Some Silicon Valley billionaires are looking for it - or at least a way
to extend life spans dramatically, perhaps by hundreds of years.
One scientist sponsored a $1 million contest - the Palo Alto Longevity
Prize - for researchers who can stop aging. Alphabet Inc's Google has a
business called Calico, also focused on extending life spans.
Entrepreneur Peter Thiel, a cofounder of PayPal Holdings Inc, has funded
anti-aging research and has even declared himself against death.
"Basically, I'm against it," he told a British journalist a few years
ago.
Marc Freedman, however, has a more down-to-earth idea about immortality.
The founder of the encore career movement has just published a wonderful
new book called "How to Live Forever: The Enduring Power of Connecting
the Generations" (Public Affairs). Freedman is aiming to kick-start a
national conversation about ways that today’s older generation can live
on through young people.

## Supplied data
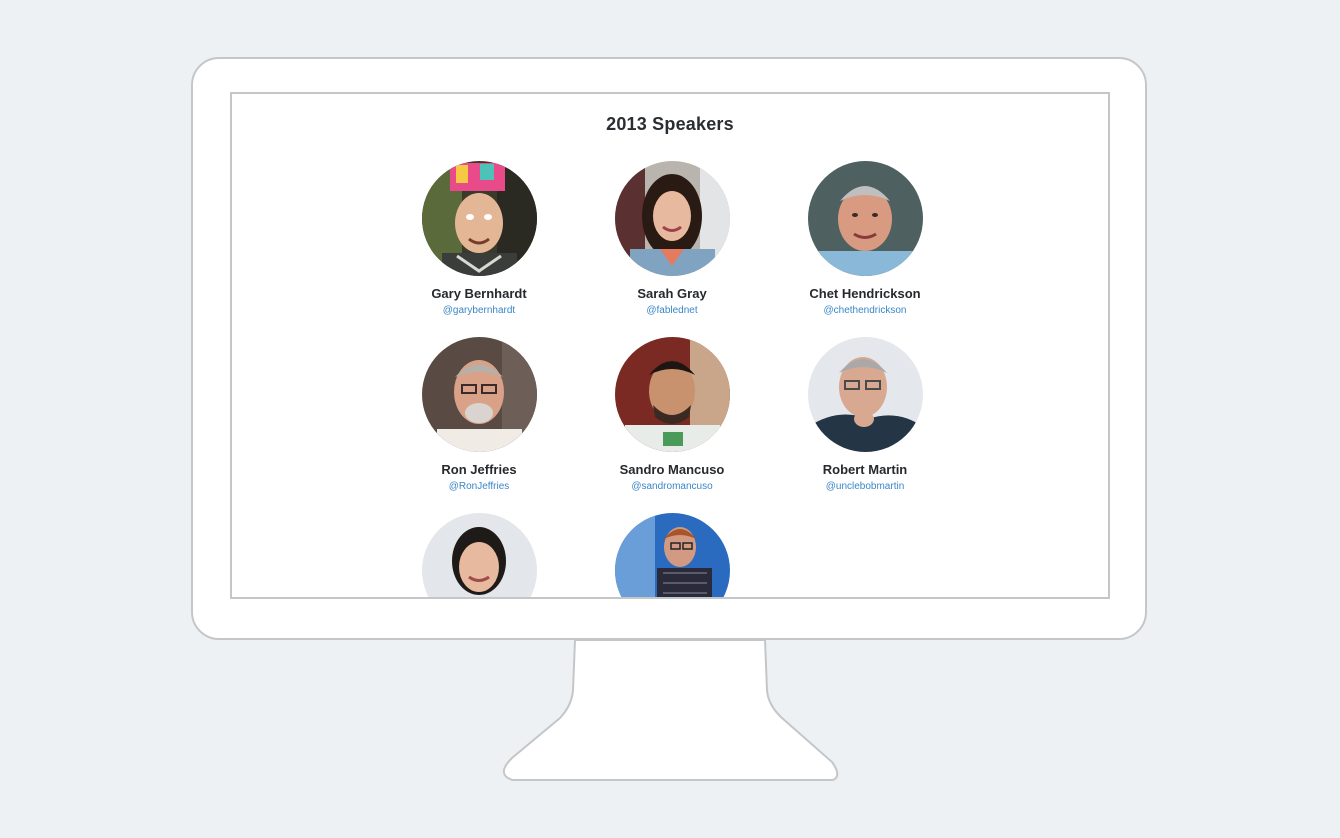  I want to click on speaker-handle-link: @sandromancuso, so click(672, 486).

## Tasks to carry out
- 1) Shorten the paragraph beginning "Marc Freedman, however" from the passage on longevity, keeping its main facts.
- 2) From the passage on longevity, quote the words from "One scientist sponsored" to "through young people.".
- 3) Write what comes next in the passage on longevity.
The material isn't needed here.

## Task answers
- 1) Marc Freedman, founder of the encore career movement, has a more down-to-earth idea of immortality. His new book, "How to Live Forever: The Enduring Power of Connecting the Generations" (Public Affairs), aims to start a national conversation about how today's older generation can live on through young people.

- 2)
One scientist sponsored a $1 million contest - the Palo Alto Longevity
Prize - for researchers who can stop aging. Alphabet Inc's Google has a
business called Calico, also focused on extending life spans.
Entrepreneur Peter Thiel, a cofounder of PayPal Holdings Inc, has funded
anti-aging research and has even declared himself against death.
"Basically, I'm against it," he told a British journalist a few years
ago.
Marc Freedman, however, has a more down-to-earth idea about immortality.
The founder of the encore career movement has just published a wonderful
new book called "How to Live Forever: The Enduring Power of Connecting
the Generations" (Public Affairs). Freedman is aiming to kick-start a
national conversation about ways that today’s older generation can live
on through young people.

- 3)
“Silicon Valley is trying to conquer the wrong problem in the wrong
way,” he told me in an interview. “Real happiness comes from having a
sense of purpose - and not defeating death, but accepting it and living
accordingly. We need to accept and embrace mortality with the wisdom
that we are a species that can live on not just literally, but by
passing on from generation to generation what we’ve learned from life.”
Freedman’s organization, Encore.org, has played a key role over the past
decade in promoting and developing the idea of encore careers - second
acts for older adults focused on social purpose and innovation. Two
years ago, Encore.org launched a major new youth-mentoring initiative
called Generation2Gen, aimed at recruiting and mobilizing more than a
million older adults to help young people thrive.
The campaign is working with government and nonprofit groups in seven
cities around the country to expand opportunities for older adults to
work with children and help them thrive. The focus typically is on
issues such as childhood poverty, tutoring and mentoring. So far, the
campaign has attracted 160 partner organizations, 1,100 grassroots
leaders and a community of 71,000 supporters, Encore reports.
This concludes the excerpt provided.